# Task objective:
Rewrite the lines from the one containing "Given: Select the Inches unit radio button" through the end of the records, inclusive, renaming "Instruction" to "Goal" and keeping everything else the same.

[Word and element pointing records]
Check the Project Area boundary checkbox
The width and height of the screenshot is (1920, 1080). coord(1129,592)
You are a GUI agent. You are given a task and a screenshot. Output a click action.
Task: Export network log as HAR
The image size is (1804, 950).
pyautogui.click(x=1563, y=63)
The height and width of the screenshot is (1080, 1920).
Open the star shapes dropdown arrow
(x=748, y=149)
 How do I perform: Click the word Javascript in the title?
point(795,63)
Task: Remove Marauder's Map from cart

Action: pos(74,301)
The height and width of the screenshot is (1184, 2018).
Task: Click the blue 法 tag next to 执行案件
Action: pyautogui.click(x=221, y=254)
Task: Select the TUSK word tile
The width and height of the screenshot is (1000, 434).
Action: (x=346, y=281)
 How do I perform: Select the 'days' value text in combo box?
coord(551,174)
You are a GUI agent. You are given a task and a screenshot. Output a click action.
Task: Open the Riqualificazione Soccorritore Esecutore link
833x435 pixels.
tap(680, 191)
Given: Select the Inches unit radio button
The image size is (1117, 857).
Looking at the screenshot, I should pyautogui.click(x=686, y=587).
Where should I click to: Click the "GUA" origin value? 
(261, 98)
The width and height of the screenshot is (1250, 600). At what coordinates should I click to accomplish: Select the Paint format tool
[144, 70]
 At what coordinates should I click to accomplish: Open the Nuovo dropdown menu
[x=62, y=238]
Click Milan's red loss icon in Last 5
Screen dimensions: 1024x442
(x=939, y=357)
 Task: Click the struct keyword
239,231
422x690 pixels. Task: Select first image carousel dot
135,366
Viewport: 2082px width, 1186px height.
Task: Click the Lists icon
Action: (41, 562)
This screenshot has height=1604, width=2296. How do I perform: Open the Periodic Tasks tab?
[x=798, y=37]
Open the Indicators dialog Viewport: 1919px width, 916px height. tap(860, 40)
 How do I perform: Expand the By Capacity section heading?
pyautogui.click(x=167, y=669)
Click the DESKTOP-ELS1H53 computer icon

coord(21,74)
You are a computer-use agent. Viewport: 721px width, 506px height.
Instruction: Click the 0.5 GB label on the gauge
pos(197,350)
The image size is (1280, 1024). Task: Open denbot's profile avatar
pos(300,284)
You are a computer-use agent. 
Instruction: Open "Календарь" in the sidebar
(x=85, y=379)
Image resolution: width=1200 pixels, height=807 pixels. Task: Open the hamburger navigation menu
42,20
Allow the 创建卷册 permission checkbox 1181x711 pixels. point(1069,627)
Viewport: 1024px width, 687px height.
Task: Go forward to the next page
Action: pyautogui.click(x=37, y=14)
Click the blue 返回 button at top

# Solved exercise:
Given: Select the Inches unit radio button
The image size is (1117, 857).
Looking at the screenshot, I should pyautogui.click(x=686, y=587).
Where should I click to: Click the "GUA" origin value? 
(261, 98)
The width and height of the screenshot is (1250, 600). At what coordinates should I click to accomplish: Select the Paint format tool
[144, 70]
 At what coordinates should I click to accomplish: Open the Nuovo dropdown menu
[x=62, y=238]
Click Milan's red loss icon in Last 5
Screen dimensions: 1024x442
(x=939, y=357)
 Task: Click the struct keyword
239,231
422x690 pixels. Task: Select first image carousel dot
135,366
Viewport: 2082px width, 1186px height.
Task: Click the Lists icon
Action: (41, 562)
This screenshot has height=1604, width=2296. How do I perform: Open the Periodic Tasks tab?
[x=798, y=37]
Open the Indicators dialog Viewport: 1919px width, 916px height. tap(860, 40)
 How do I perform: Expand the By Capacity section heading?
pyautogui.click(x=167, y=669)
Click the DESKTOP-ELS1H53 computer icon

coord(21,74)
You are a computer-use agent. Viewport: 721px width, 506px height.
Goal: Click the 0.5 GB label on the gauge
pos(197,350)
The image size is (1280, 1024). Task: Open denbot's profile avatar
pos(300,284)
You are a computer-use agent. 
Goal: Open "Календарь" in the sidebar
(x=85, y=379)
Image resolution: width=1200 pixels, height=807 pixels. Task: Open the hamburger navigation menu
42,20
Allow the 创建卷册 permission checkbox 1181x711 pixels. point(1069,627)
Viewport: 1024px width, 687px height.
Task: Go forward to the next page
Action: pyautogui.click(x=37, y=14)
Click the blue 返回 button at top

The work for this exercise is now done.